**Stored data**
+---+
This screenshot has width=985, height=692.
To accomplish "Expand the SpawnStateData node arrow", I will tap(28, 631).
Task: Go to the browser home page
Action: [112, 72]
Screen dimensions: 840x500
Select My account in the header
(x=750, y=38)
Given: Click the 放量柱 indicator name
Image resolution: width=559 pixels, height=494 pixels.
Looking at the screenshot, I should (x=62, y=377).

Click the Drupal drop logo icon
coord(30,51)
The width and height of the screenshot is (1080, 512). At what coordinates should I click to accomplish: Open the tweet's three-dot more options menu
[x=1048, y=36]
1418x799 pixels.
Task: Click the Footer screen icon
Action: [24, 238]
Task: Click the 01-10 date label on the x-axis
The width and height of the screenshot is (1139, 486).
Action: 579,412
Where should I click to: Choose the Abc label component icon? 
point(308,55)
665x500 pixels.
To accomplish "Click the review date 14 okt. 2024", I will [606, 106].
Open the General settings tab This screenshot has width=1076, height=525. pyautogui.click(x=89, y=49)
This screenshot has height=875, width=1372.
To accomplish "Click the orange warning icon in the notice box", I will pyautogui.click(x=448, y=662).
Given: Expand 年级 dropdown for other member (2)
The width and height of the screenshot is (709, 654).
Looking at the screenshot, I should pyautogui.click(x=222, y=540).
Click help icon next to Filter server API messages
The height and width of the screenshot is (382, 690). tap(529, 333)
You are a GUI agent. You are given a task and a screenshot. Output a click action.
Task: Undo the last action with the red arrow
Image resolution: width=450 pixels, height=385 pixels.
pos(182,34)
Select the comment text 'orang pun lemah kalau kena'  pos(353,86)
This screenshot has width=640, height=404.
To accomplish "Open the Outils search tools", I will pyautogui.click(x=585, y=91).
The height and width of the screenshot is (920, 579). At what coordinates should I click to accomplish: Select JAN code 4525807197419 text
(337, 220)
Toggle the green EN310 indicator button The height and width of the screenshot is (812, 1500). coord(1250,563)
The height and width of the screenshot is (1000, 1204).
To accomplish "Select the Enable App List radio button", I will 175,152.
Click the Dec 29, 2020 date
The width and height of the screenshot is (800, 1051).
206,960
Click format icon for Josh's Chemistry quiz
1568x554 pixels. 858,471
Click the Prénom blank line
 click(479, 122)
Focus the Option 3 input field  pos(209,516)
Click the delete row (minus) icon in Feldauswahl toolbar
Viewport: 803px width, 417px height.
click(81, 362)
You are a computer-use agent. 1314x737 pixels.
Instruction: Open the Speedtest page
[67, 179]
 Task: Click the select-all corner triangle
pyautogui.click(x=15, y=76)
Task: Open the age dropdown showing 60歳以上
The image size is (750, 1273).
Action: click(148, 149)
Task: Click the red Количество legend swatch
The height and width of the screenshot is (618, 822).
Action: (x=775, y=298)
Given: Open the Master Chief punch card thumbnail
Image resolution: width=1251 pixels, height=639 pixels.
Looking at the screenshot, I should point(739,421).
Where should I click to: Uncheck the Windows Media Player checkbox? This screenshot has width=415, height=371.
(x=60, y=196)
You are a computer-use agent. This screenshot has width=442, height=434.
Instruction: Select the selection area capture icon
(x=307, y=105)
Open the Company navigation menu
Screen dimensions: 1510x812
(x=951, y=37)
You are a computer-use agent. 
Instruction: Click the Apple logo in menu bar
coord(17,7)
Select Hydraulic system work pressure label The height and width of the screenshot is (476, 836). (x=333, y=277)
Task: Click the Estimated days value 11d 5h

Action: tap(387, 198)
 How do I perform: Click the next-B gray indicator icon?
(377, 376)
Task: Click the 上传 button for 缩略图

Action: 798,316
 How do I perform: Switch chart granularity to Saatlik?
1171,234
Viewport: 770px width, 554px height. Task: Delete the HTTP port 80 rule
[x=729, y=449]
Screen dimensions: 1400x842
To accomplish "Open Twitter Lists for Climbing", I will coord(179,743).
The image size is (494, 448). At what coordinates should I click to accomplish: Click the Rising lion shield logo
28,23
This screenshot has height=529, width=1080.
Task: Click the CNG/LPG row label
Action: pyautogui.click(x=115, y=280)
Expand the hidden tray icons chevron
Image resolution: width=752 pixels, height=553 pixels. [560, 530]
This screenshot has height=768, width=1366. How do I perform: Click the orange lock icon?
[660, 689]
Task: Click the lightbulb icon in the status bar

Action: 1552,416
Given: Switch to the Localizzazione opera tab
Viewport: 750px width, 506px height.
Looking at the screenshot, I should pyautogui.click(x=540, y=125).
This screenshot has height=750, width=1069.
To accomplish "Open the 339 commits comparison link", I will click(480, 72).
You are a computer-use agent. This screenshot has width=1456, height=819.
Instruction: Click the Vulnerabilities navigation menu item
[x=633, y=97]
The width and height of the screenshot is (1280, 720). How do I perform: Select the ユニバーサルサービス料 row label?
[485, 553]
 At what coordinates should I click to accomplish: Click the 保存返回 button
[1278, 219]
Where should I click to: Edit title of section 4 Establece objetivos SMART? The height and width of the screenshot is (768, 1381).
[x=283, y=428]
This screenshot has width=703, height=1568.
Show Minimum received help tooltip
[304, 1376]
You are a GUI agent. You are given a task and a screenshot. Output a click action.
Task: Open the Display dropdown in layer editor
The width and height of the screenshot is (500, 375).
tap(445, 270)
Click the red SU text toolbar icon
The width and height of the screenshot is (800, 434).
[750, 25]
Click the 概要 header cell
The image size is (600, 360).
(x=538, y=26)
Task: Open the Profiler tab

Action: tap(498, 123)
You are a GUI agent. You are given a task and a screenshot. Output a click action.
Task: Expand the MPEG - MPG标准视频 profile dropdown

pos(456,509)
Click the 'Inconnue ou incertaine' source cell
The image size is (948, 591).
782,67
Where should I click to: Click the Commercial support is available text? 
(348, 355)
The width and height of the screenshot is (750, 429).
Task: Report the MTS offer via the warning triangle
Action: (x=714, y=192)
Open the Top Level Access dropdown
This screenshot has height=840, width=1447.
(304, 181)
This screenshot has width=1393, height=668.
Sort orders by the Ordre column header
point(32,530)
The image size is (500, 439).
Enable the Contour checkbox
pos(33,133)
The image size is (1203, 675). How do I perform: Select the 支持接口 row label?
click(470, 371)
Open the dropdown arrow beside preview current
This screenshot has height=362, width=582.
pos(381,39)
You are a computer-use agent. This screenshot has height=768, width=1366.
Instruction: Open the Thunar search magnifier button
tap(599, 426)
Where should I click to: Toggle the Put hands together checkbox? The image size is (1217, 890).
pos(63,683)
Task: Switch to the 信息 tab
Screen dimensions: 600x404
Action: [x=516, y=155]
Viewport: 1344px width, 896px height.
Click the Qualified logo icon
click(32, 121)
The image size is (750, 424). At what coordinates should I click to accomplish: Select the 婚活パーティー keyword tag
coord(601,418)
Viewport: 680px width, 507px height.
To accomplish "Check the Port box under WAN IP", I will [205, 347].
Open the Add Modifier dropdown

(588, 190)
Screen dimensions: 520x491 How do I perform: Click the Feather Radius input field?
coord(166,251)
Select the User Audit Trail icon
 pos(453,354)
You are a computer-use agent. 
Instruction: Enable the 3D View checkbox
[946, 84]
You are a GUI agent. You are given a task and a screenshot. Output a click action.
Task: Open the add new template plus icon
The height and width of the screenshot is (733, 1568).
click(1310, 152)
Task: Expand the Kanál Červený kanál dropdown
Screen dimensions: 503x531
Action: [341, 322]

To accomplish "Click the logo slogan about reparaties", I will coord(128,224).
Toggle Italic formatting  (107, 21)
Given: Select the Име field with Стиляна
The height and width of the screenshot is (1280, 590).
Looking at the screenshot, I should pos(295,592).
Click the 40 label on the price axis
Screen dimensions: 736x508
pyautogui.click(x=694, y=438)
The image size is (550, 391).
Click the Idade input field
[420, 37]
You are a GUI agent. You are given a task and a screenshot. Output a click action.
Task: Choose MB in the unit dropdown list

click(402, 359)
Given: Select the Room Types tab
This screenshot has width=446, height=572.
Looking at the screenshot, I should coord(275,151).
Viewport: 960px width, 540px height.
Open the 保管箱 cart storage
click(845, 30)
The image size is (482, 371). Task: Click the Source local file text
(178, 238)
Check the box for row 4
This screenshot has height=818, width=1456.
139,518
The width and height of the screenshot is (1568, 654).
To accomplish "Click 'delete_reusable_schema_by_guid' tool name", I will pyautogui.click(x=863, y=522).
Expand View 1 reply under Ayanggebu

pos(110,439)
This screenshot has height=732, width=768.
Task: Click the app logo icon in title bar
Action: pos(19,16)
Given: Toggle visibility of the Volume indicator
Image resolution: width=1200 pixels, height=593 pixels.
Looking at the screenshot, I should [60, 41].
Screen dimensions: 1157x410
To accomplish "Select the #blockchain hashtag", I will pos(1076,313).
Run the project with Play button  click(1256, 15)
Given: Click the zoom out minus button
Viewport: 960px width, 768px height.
+---+
**Assignment**
Taking the entries above, write out exactly each line from the one holding "Task: Click the lightbulb" to the one holding "This screenshot has height=750, width=1069.", both included, and stop there.

**Exercise solution**
Task: Click the lightbulb icon in the status bar

Action: 1552,416
Given: Switch to the Localizzazione opera tab
Viewport: 750px width, 506px height.
Looking at the screenshot, I should pyautogui.click(x=540, y=125).
This screenshot has height=750, width=1069.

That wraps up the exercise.